I have observed many times the phenomenon that is, “when together, it all seems so clear. But then when apart, what once was so clear, becomes much more difficult to remember.” I’ve felt silly. What’s wrong with my brain. With groups, thinking about designs for upcoming workshops, feeling it is crystal clear and that I don’t even need to write it down (or save writing it down until after the workshop). More times that not, I’ve lost the clarity after the workshop. A bit like losing the dream that felt so unforgettable in the the night that is completely beyond awareness a mere thirty minutes later in waking. The connection is gone. The connection to a kind of group knowing.

Energetic fields are like that.
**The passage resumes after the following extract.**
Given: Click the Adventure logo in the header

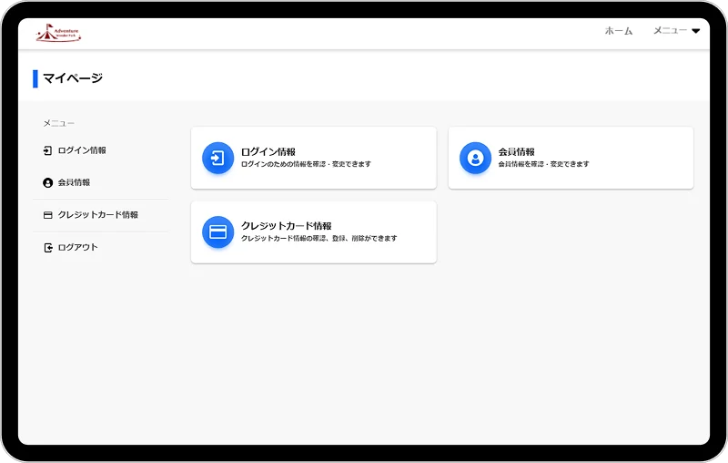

In short, I believe that interaction emits energy (never mind good or bad or other for the moment). Interaction — conversations, sharing stories, asking questions, playing. I feel like my work, a layer of the deeper work, is so often about hosting a container to help organize the energy of many interactions. It’s creating a kind of connective tissue. A corpus callosum. The group brain connected to itself, if only even for a momentary experience that can be remembered later.

It’s As Simple As

I’m a fan of “it’s as simple as” statements. In particular, the ones that come after an experience or ordeal that are spoken from the gut. There are things that you can’t know before the experience. There are thoughts that can’t be sorted until there has been some settling down from our good minds. There are insights and clarity that can’t occur until one let’s go, hands to the sky (or earth if you prefer) in a kind of surrender.

It was the early 20th century American legal great, Oliver Wendell Holmes Jr. that is the source of one of the quotes that I most use when talking about simplicity. “I would not give a fig for the simplicity on this side of complexity. But I would give my life for the simplicity on the other side of complexity.” It’s the difference between reductionism that is convenient but has very little to do with accuracy (the before complexity) and the gut-check clarity that comes often with a real economy of words (the other side of complexity).

In the month of May I have helped to facilitate and host two multi-day leadership events. Both of these had 40+ participants. Both involved some good teaching, some solid interacting and befriending one another. Both involved some moments of deep dive, in which the level of voice dropped a bit in tone and speed to make way for the less-often truth-telling and simplicity that Oliver Wendell Holmes spoke of.

At both of these events, in the closing words, the last bits of gratitude spoken to those who have participated, and the tucking in of overarching narrative, I’ve found myself speaking, “Maybe it’s as simple as” statements. In one, “Maybe it is a simple as being willing to turn to one another with our stories, our good questions, and our willingness to lean in together. The rest has a way of taking care of itself.” At the other, “Maybe it’s as simple as being willing to take a journey together, to dare to be simple. Just like Hobbits (yes, I invoked a Tolkien reference), who take epic journeys to mountains to accomplish daunting tasks, with little more than their backpacks and a group of good friends.”

I have seen a pattern often that I saw in both of these events. Come together. Touch a center with one another. Then return to our respective jobs, teams, families, and communities — changed. Dwelling in learning. Long enough to feel a shared, simple belonging and imagination. Then going about our business, knowing that we can return together to touch the center again, changed by the awareness that it is perhaps as simple as turning to one another, and simple as being willing to take the journey together that makes all the difference.